Tasks to perform
1) Answer the following questions using the PDFParser documentation below:
(a) What type is the LOG field declared as?
(b) Which exception can each constructor throw?
(c) What is the decryptionPassword parameter described as?
2) From the PDFParser documentation below, list every parameter name that appears in the constructor signatures.
3) Resume the PDFParser documentation below, starting right after its final line.

---------- Source document

Class PDFParser

    • Field Detail

      • LOG

        private static final org.apache.commons.logging.Log LOG
    • Constructor Detail

      • PDFParser

        public PDFParser​(RandomAccessRead source)
                  throws java.io.IOException
        Constructor. Unrestricted main memory will be used for buffering PDF streams.
        Parameters:
        source - source representing the pdf.
        Throws:
        java.io.IOException - If something went wrong.
      • PDFParser

        public PDFParser​(RandomAccessRead source,
                         java.lang.String decryptionPassword)
                  throws java.io.IOException
        Constructor. Unrestricted main memory will be used for buffering PDF streams.
        Parameters:
        source - input representing the pdf.
        decryptionPassword - password to be used for decryption.
        Throws:
        java.io.IOException - If something went wrong.
      • PDFParser

        public PDFParser​(RandomAccessRead source,
                         java.lang.String decryptionPassword,
                         java.io.InputStream keyStore,
                         java.lang.String alias)
                  throws java.io.IOException
        Constructor. Unrestricted main memory will be used for buffering PDF streams.
        Parameters:
        source - input representing the pdf.
        decryptionPassword - password to be used for decryption.

--------------------
---------- Extracted data

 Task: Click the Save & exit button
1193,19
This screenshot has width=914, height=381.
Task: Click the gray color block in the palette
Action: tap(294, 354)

--------------------

Results for the exercise
1)
(a) org.apache.commons.logging.Log
(b) java.io.IOException
(c) Password to be used for decryption.

2) source, decryptionPassword, keyStore, alias

3)
        keyStore - key store to be used for decryption when using public key security
        alias - alias to be used for decryption when using public key security
        Throws:
        java.io.IOException - If something went wrong.
      • PDFParser

        public PDFParser​(RandomAccessRead source,
                         java.lang.String decryptionPassword,
                         java.io.InputStream keyStore,
                         java.lang.String alias,
                         RandomAccessStreamCache.StreamCacheCreateFunction streamCacheCreateFunction)
                  throws java.io.IOException
        Constructor.
        Parameters:
        source - input representing the pdf.
        decryptionPassword - password to be used for decryption.
        keyStore - key store to be used for decryption when using public key security
        alias - alias to be used for decryption when using public key security
        streamCacheCreateFunction - a function to create an instance of the stream cache
        Throws:
        java.io.IOException - If something went wrong.
    • Method Detail

      • initialParse

        protected void initialParse()
                             throws java.io.IOException
        The initial parse will first parse only the trailer, the xrefstart and all xref tables to have a pointer (offset) to all the pdf's objects. It can handle linearized pdfs, which will have an xref at the end pointing to an xref at the beginning of the file. Last the root object is parsed.
        Throws:
        InvalidPasswordException - If the password is incorrect.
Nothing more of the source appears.